INPUT MATERIAL ▸
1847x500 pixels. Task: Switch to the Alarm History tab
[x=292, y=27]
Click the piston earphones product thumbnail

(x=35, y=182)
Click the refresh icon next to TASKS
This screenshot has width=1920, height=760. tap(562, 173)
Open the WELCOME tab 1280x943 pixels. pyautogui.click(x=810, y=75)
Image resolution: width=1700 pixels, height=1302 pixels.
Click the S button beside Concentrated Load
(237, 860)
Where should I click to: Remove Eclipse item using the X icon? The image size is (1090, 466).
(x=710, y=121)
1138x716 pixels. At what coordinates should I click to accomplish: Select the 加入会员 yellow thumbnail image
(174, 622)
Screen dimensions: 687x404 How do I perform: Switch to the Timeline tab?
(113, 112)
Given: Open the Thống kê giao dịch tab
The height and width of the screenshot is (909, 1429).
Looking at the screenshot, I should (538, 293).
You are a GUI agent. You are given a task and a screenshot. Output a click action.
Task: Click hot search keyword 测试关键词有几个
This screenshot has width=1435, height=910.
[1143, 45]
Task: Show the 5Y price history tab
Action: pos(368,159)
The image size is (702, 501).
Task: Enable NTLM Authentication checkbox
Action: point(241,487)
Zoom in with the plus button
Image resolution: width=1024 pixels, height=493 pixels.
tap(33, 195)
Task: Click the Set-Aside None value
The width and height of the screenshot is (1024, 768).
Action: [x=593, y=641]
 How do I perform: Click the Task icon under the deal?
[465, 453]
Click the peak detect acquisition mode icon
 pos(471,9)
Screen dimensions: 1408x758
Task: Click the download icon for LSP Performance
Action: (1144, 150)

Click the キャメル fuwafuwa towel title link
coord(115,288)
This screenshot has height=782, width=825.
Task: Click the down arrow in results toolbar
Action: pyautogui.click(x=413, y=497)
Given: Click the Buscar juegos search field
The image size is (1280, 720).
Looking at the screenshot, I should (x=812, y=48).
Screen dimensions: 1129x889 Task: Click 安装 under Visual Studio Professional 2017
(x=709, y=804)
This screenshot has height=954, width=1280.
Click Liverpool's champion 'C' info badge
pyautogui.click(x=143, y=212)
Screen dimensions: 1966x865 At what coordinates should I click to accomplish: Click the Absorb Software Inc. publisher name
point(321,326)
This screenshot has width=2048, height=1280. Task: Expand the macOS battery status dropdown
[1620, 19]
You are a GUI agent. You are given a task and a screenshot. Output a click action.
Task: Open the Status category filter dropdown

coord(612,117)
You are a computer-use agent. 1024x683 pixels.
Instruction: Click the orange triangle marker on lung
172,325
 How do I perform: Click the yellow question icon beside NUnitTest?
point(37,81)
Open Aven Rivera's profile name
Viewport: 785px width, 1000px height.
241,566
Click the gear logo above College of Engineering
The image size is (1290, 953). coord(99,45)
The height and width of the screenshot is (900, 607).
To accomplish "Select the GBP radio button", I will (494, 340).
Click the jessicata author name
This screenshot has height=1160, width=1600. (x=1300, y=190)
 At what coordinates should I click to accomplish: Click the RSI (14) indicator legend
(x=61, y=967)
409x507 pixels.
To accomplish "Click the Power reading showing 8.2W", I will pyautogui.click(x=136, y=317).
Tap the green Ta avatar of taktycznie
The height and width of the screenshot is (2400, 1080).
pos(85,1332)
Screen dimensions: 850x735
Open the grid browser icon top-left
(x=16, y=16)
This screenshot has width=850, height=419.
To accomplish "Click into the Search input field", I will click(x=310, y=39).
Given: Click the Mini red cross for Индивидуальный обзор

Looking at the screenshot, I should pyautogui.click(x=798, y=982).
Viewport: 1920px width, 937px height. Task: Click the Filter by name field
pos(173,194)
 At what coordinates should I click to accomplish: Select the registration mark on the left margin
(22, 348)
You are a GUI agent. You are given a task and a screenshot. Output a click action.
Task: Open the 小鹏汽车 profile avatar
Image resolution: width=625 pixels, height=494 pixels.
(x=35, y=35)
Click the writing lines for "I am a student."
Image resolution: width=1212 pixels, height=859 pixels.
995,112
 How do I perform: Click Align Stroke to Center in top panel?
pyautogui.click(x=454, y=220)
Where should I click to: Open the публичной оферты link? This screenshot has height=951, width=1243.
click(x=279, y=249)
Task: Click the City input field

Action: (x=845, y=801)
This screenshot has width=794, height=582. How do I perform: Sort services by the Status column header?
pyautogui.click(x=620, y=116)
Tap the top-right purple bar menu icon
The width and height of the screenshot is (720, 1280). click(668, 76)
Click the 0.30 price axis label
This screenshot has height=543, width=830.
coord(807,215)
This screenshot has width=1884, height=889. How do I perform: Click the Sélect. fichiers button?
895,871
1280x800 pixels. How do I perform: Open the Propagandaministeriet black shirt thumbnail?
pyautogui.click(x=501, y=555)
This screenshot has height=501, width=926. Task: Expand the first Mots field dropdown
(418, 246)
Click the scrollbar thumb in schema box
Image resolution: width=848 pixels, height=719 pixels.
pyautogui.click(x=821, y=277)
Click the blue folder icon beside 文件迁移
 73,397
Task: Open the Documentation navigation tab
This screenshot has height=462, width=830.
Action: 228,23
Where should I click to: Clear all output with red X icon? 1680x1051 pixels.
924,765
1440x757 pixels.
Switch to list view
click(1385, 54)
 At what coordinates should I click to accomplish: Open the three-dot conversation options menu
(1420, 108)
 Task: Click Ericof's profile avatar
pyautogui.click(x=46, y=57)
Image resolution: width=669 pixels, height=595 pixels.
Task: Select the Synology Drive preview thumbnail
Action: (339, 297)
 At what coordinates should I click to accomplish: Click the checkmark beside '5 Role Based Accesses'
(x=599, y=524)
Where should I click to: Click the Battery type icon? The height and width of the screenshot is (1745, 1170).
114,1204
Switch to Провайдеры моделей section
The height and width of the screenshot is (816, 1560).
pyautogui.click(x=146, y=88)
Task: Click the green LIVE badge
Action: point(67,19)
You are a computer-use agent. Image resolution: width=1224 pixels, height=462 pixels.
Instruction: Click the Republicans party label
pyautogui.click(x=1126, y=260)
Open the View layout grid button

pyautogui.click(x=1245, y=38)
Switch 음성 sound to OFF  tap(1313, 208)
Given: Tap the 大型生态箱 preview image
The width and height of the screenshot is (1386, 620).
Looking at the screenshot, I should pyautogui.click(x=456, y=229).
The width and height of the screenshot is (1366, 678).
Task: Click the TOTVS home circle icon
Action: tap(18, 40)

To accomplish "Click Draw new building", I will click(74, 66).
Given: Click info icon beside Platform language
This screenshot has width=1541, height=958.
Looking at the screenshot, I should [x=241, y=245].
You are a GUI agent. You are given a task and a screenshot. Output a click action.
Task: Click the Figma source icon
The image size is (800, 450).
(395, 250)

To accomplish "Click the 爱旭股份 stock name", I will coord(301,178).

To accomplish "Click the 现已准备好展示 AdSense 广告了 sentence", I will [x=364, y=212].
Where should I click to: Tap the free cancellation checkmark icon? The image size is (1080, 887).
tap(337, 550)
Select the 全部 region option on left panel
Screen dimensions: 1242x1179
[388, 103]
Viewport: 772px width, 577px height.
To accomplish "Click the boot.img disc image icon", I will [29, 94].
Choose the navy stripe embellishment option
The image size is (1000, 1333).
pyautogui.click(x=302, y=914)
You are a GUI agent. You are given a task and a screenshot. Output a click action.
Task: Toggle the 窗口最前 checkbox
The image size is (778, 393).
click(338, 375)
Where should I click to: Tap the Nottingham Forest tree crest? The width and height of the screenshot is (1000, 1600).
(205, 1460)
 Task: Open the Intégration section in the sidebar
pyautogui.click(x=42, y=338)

TASK REQUIREMENTS ▸
Gather each line of the listing that holds the string "computer".

EXERCISE ANSWER ▸
You are a computer-use agent. 1024x683 pixels.
You are a computer-use agent. Image resolution: width=1224 pixels, height=462 pixels.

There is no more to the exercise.